MATERIAL PROVIDED:
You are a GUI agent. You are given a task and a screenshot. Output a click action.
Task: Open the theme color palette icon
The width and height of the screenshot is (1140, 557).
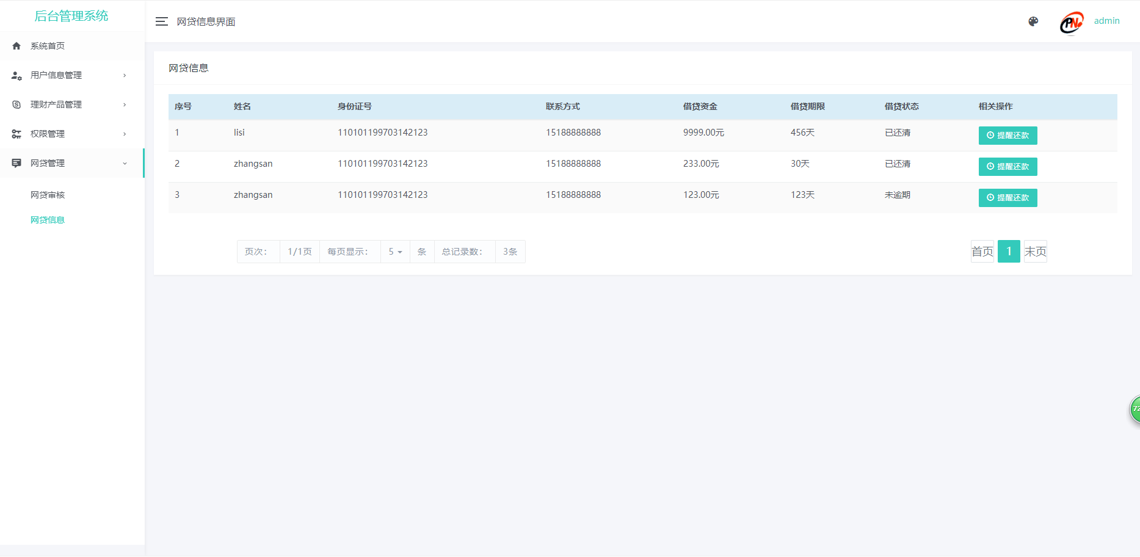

--

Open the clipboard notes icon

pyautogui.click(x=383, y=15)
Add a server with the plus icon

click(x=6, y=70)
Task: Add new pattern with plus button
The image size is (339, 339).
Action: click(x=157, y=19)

---

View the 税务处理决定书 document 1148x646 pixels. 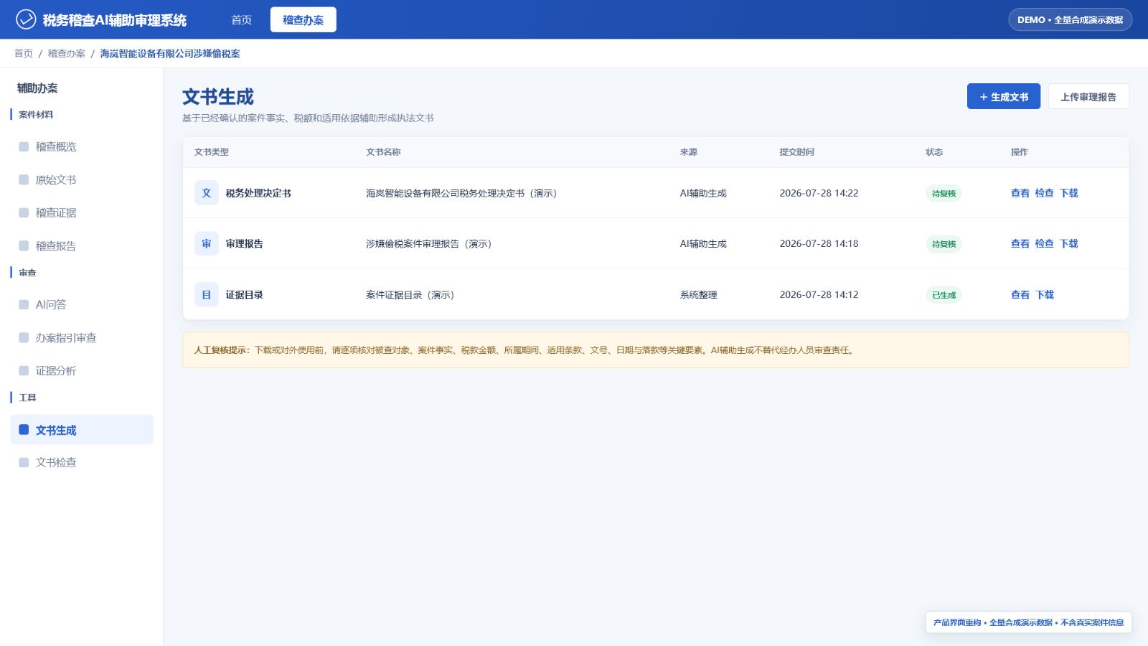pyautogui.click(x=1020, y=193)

WHAT IS BEING ASKED: What you give back should be exactly the lines of the data above from the line with "You are a GUI" through the line with "The width and", both of those included, and nothing more.

COMPLETED TASK:
You are a GUI agent. You are given a task and a screenshot. Output a click action.
Task: Open the theme color palette icon
The width and height of the screenshot is (1140, 557).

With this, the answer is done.